JHPIEGO works throughout Africa, Asia, the Middle East, Latin America and Europe. Its partners in the ACCESS program are Save the Children, the American College of Nurse-Midwives, the Futures Group, the Academy for Educational Development and Interchurch Medical Assistance.

"JHPIEGO and our partners are proud to lead this country's flagship program to provide improved care for women and children in developing countries," said Leslie D. Mancuso, chief executive officer of JHPIEGO. "We will develop the health infrastructure that gives critical support to women and families. We will foster the adoption of proven practices that are the best hope for a healthy future. Through ACCESS, we can make sure that women give birth in clean and safe surroundings, with a trained birth provider and the support of their community, so that mothers and newborns, especially in the critical first days of life, survive and thrive."

Each year, more than 500,000 women die in childbirth, Mancuso said.

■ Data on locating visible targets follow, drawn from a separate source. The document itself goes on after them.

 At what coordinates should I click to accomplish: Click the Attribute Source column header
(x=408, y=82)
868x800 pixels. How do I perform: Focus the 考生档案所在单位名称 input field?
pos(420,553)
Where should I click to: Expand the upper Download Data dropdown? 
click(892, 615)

ACCESS — providing access to clinical and community maternal, neonatal and women's health services — is a follow-on program to JHPIEGO's Maternal and Neonatal Health Program, which also was funded by USAID. The MNH Program has increased survival rates of mothers and newborns in 18 countries since its inception in 1998. Through MNH, JHPIEGO and its partners have developed global guidelines, best practices and evidence-based treatments; educated in-country experts who can practice, teach and advocate for communities, patients and families; mobilized communities to demand more and better-quality health care; and introduced infection prevention techniques and a rigorous quality improvement process instituted at local hospitals and clinics.

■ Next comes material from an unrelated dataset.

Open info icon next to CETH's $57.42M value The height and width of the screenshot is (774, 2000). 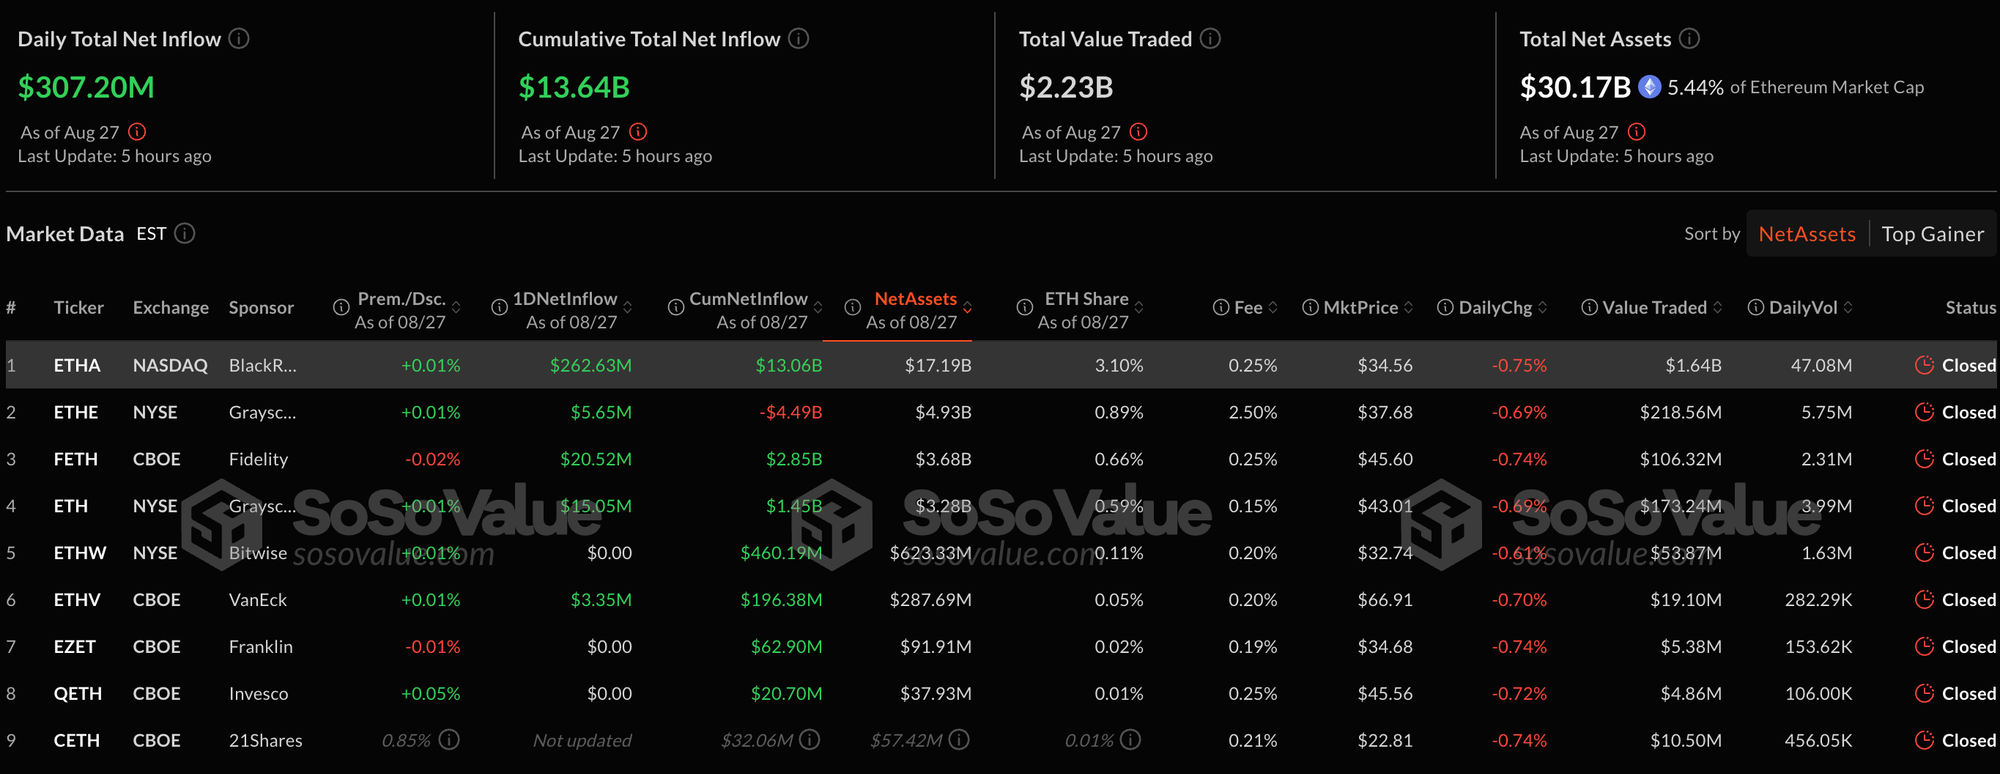958,740
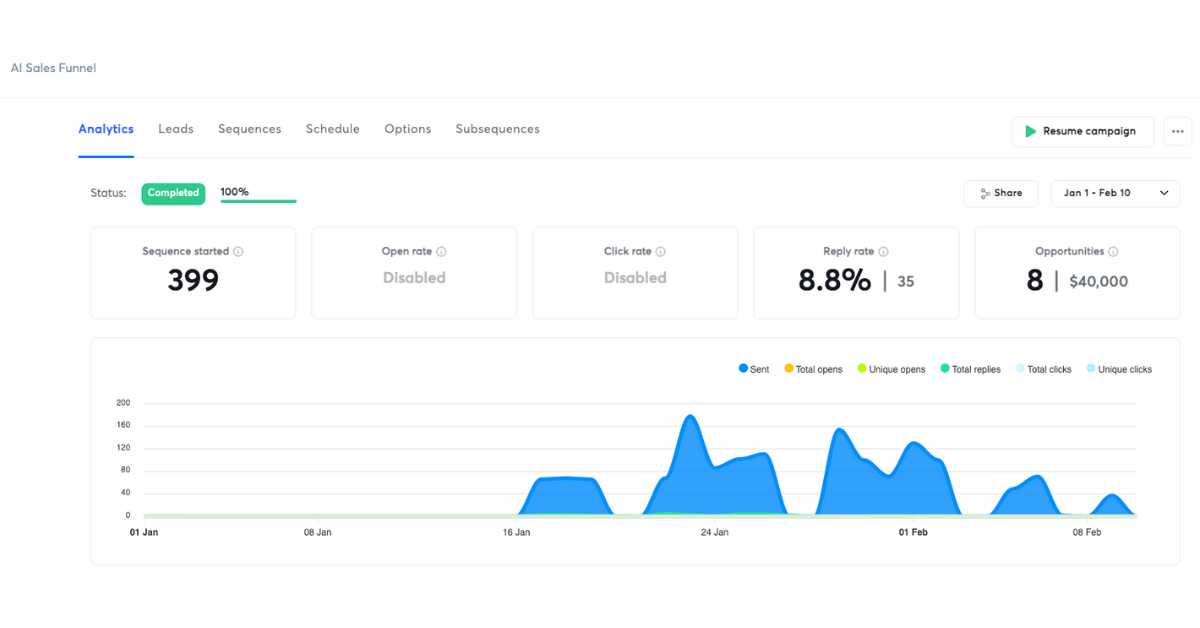Expand the Jan 1 - Feb 10 date range dropdown
The height and width of the screenshot is (628, 1200).
tap(1115, 193)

ACCESS represents wider implementation of the best practices and programs piloted through MNH: interventions for birth preparation and safe delivery, integrating care for mothers and newborns, and identifying and training skilled birth attendants. To ensure improved outcomes, ACCESS will scale up proven best practices in essential maternal and newborn care such as the prevention of malaria in pregnancy and the reduction of bleeding in childbirth or postpartum hemorrhage, the leading cause of maternal death worldwide. The new program's approach to integrating maternal and newborn care is not only the best way to ensure that mother and baby both receive essential health and nutrition services, Mancuso said, but it is also the most economical way to deliver services.

In addition, the program will build on community mobilization efforts that have been proven to increase chances for maternal survival in rural communities throughout the developing world. The ACCESS partnership will engage policy-makers, providers and other key stakeholders to ensure that integrated high-quality services reach women, families and communities, particularly marginalized and vulnerable populations.

Through existing partnerships, ACCESS will continue to disseminate state-of-the-art practices for maternal, newborn and women's health and further define and scale up new strategies for linking women and newborns with basic life-saving services.

"Through our work in MNH," Mancuso said, "we were able to change the paradigm from maternal deaths to saving women's and newborns' lives. We know how to ensure survival. Every family in the world has the right to demand access to quality care that makes the difference between life and death. Through ACCESS, we can begin to turn that promise into a reality."